TRIDENT: A Trimodal Cascade Generative Framework for Drug and RNA-Conditioned Cellular Morphology Synthesis
Rui Peng, Ziru Liu, Lingyuan Ye, Yuxing Lu, Boxin Shi, Jinzhuo Wang
TL;DR
The paper tackles the lack of a unified Perturbation $\rightarrow$ RNA $\rightarrow$ Morphology pathway in virtual cell modeling. It introduces TRIDENT, a cascade framework that encodes pre-perturbation gene expression and drug information into a latent $z$ via a VAE, then uses a Latent Diffusion Model with cross-attention to generate high-fidelity morphologies conditioned on $z$. A new MorphoGene dataset pairs Cell Painting images with L1000 profiles for 98 compounds, enabling end-to-end training and robust evaluation, including ID and OOD generalization and a docetaxel case study with strong RNA–phenotype alignment (Pearson $r$=0.957). TRIDENT achieves up to 7× improvements over baselines in fidelity and demonstrates MOA-aware, biology-consistent morphologies, bringing AI Virtual Cell modeling closer to predictive capability while highlighting data limitations and future directions for cross-cell-type generalization.
Abstract
Accurately modeling the relationship between perturbations, transcriptional responses, and phenotypic changes is essential for building an AI Virtual Cell (AIVC). However, existing methods typically constrained to modeling direct associations, such as Perturbation $\rightarrow$ RNA or Perturbation $\rightarrow$ Morphology, overlook the crucial causal link from RNA to morphology. To bridge this gap, we propose TRIDENT, a cascade generative framework that synthesizes realistic cellular morphology by conditioning on both the perturbation and the corresponding gene expression profile.

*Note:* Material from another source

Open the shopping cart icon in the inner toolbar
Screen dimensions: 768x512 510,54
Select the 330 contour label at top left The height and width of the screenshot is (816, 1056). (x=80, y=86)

To train and evaluate this task, we construct MorphoGene, a new dataset pairing L1000 gene expression with Cell Painting images for 98 compounds. TRIDENT significantly outperforms state-of-the-art approaches, achieving up to 7-fold improvement with strong generalization to unseen compounds. In a case study on docetaxel, we validate that RNA-guided synthesis accurately produces the corresponding phenotype. An ablation study further confirms that this RNA conditioning is essential for the model's high fidelity. By explicitly modeling transcriptome-phenome mapping, TRIDENT provides a powerful in silico tool and moves us closer to a predictive virtual cell.